Jeff has posted a very good post on three themes, including the plight of writers. I agree and entirely sympathize with his point of view except that he references writers “augmenting their income with the kind of work… that journalistic ethics once forbade.” My quibble is only this: that ethical construct still forbids them. It reminded me of the slightly cringe inducing line in the latest NAGBW newsletter:

Like our work as journalists, there are always ways we can improve what we do.

“Our”? I get it but a long time ago when we discussed these things, it was pretty clear actual beer journalism was a rare bird. But, like “expert,” it is an attractive and compelling form of calling card inflation that gets trotted out from time to time. Remember only this: it is good** to be a beer writer as that includes many wonderful categories: historian, novelist, PR, essayist, commentator, poet and journalist amongst many others.  Many folk undertake more than one style of writing and, yes, many do take on journalism from time to time. But it is still a relatively rare bird compared  to the overall scene. If we accept that, then we can release ourselves from the ethical quagmire and relish the prospect of spending time with Evan Rail like he tweeted about this very week:

I just gave a fun Prague tour to a lovely American couple. And last month I spoke about Czech beer to 20 US & Canadian brewers on behalf of the Foreign Ministry. If you’d like me to talk to your group, host a tasting or take you on a tour, please get in touch. We’ll have a blast.
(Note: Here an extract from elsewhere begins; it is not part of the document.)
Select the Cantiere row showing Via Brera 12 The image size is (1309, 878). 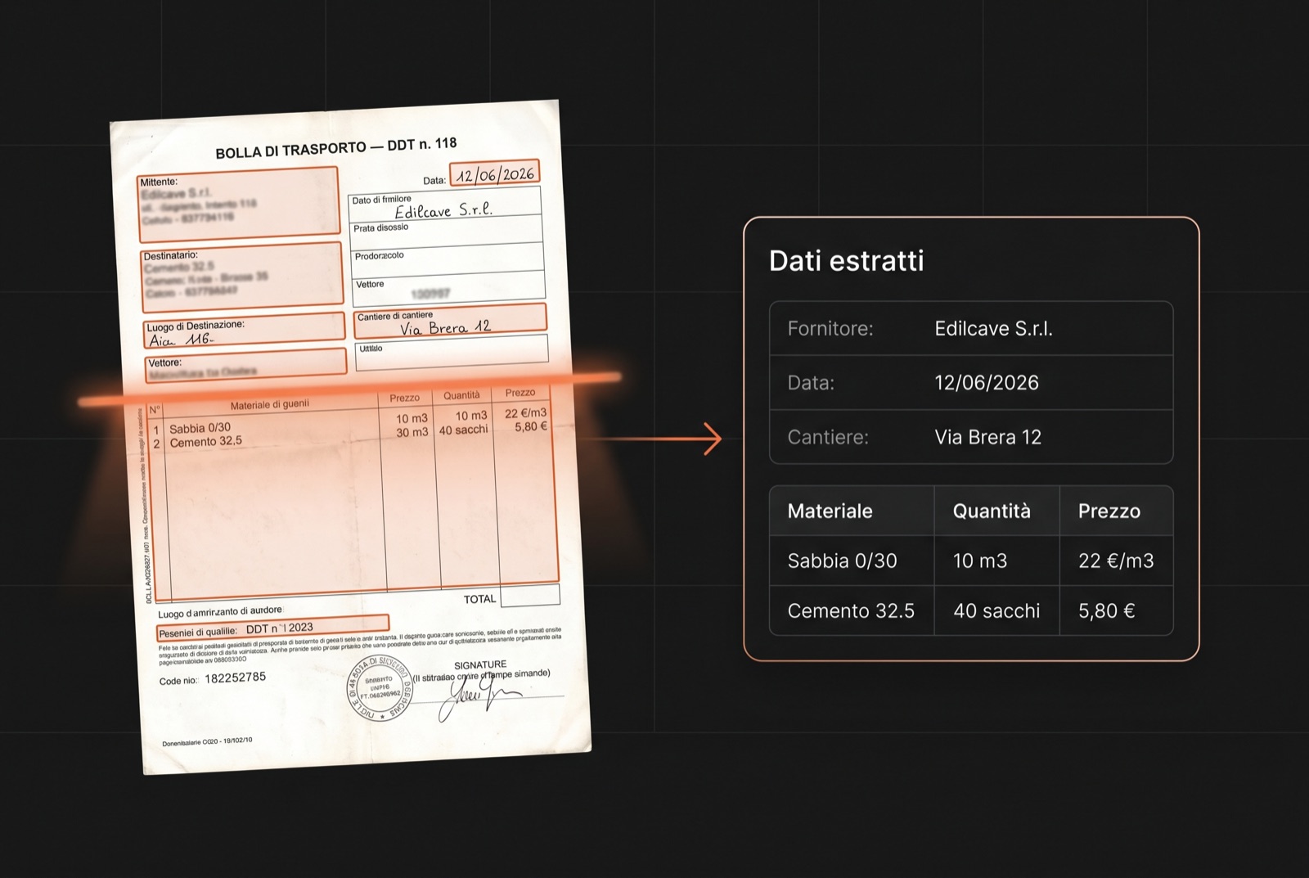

Beer journalist Josh Noel has shared news of a Goose Island brewery contest in response to the hometown Bears gut wrenching loss on a missed field goal on Sunday:

The brewery announced on social media Monday night that it would do its part to help fans understand the difficulty of nailing a 43-yard field goal. The prize? A free case of beer each week for a year for anyone who makes the kick.

I tweeted how this was something exactly up my alley, being a fat middle-aged 1970s field goal kicking survivor myself. Interestingly, two tweets on the question of journalism are more to the point than my glory days dreaming. First, there was a direct discussion between the Michael K or the social media intern at GBH which was more than a little clumsy and ham-fisted leading to the wonderful response: “[w]hatever else you do, please keep calling me Joel.” And then  less directly we had this slightly cryptic comment ending with “[b]ut that’s JOURNALISM for you“*** which I am sure I am too young to understand fully. My point (again) is only this. It is one thing among others. It is by far not the only thing and perhaps the thing you do not want to aspire to with your writing.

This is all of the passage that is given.